Alluxio is an open-source distributed file system that provides data ecosystems a unified data access layer at in-memory speed. Alluxio enables compute engines like Spark, Presto, MapReduce, TensorFlow to transparently access different persistent storage systems (including HDFS, S3) while actively leveraging in-memory cache to accelerate data access. As a result, Alluxio simplifies the development and management of big data and ML workloads with lower cost and better performance. Alluxio has more than 900 contributors and is used by over 100 companies worldwide. Andrew will give an overview of Alluxio’s core concepts, architecture, data flow, and production use cases.
Presto + Alluxio + Object Store: Architecture and Use Case
Cloud object storage systems provide different semantics and performance implications compared to HDFS. Applications like Presto cannot benefit from the node-level locality or cross-job caching when reading from the cloud. Deploying Alluxio with Presto to access cloud solves these problems because data will be retrieved and cached in Alluxio instead of the underlying cloud or object storage repeatedly.
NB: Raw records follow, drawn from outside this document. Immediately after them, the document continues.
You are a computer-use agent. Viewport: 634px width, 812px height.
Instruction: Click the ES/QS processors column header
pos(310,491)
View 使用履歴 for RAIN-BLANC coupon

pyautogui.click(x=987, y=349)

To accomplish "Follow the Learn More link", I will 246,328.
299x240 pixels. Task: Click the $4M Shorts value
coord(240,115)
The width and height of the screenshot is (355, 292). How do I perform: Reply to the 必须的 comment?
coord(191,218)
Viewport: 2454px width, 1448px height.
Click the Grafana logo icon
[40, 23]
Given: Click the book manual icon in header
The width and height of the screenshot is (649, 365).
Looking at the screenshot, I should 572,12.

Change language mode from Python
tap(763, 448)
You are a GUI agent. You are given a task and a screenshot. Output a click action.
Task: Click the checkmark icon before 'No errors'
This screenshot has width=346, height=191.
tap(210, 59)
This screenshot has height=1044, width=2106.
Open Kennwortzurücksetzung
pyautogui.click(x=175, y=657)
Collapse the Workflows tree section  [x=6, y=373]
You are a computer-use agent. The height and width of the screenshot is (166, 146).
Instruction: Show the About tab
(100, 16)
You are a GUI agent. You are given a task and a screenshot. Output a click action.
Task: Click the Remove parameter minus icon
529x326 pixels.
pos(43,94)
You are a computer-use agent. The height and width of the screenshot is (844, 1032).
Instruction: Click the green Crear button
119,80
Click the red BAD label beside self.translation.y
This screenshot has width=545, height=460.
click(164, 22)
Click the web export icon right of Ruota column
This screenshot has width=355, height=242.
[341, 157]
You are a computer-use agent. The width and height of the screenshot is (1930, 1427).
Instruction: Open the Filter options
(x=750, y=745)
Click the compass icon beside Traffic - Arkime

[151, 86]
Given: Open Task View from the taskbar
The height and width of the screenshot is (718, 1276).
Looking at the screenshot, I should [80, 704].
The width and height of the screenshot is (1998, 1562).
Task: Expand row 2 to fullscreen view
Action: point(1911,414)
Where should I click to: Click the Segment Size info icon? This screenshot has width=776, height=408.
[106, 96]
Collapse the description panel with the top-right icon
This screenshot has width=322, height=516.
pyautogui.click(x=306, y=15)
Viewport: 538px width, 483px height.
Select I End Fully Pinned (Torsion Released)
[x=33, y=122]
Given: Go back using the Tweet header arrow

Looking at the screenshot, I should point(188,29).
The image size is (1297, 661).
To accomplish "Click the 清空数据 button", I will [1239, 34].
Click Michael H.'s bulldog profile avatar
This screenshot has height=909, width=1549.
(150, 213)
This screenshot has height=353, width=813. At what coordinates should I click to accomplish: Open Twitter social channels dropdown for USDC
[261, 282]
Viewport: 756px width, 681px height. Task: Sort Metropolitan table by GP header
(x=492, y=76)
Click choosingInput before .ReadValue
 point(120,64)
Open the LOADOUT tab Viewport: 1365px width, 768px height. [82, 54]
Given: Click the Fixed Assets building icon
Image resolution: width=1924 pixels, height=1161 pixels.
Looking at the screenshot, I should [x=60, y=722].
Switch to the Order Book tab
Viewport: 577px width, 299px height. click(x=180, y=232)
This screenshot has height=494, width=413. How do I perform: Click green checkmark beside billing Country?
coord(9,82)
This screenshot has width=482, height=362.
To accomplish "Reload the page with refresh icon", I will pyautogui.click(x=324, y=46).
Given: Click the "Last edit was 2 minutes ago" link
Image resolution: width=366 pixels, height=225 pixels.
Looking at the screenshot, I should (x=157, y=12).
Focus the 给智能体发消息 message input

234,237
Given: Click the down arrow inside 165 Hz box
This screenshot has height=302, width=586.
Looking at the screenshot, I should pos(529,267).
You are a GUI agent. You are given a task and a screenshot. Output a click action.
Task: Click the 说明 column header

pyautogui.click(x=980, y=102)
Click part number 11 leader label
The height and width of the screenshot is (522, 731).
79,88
Bin will present the architecture to combine Presto with Alluxio with use cases from major internet companies like JD.com and NetEase.com, and their lessons learned to operate this architecture at scale.
Presto Fast SQL on Anything
Presto, an open source distributed SQL engine, is widely recognized for its low-latency queries, high concurrency, and native ability to query multiple data sources. Proven at scale in a variety of use cases at Airbnb, Comcast, Facebook, FINRA, LinkedIn, Lyft, Netflix, Twitter, and Uber, in the last few years Presto experienced an unprecedented growth in popularity in both on-premises and cloud deployments over Object Stores, HDFS, NoSQL and RDBMS data stores. We will cover the architecture of Presto, its separation of compute and storage, and cloud-readiness. In addition, we will discuss some of the best use cases for Presto, recent advancements in the project such as Cost-Based Optimizer and Geospatial functions as well as the roadmap going forward.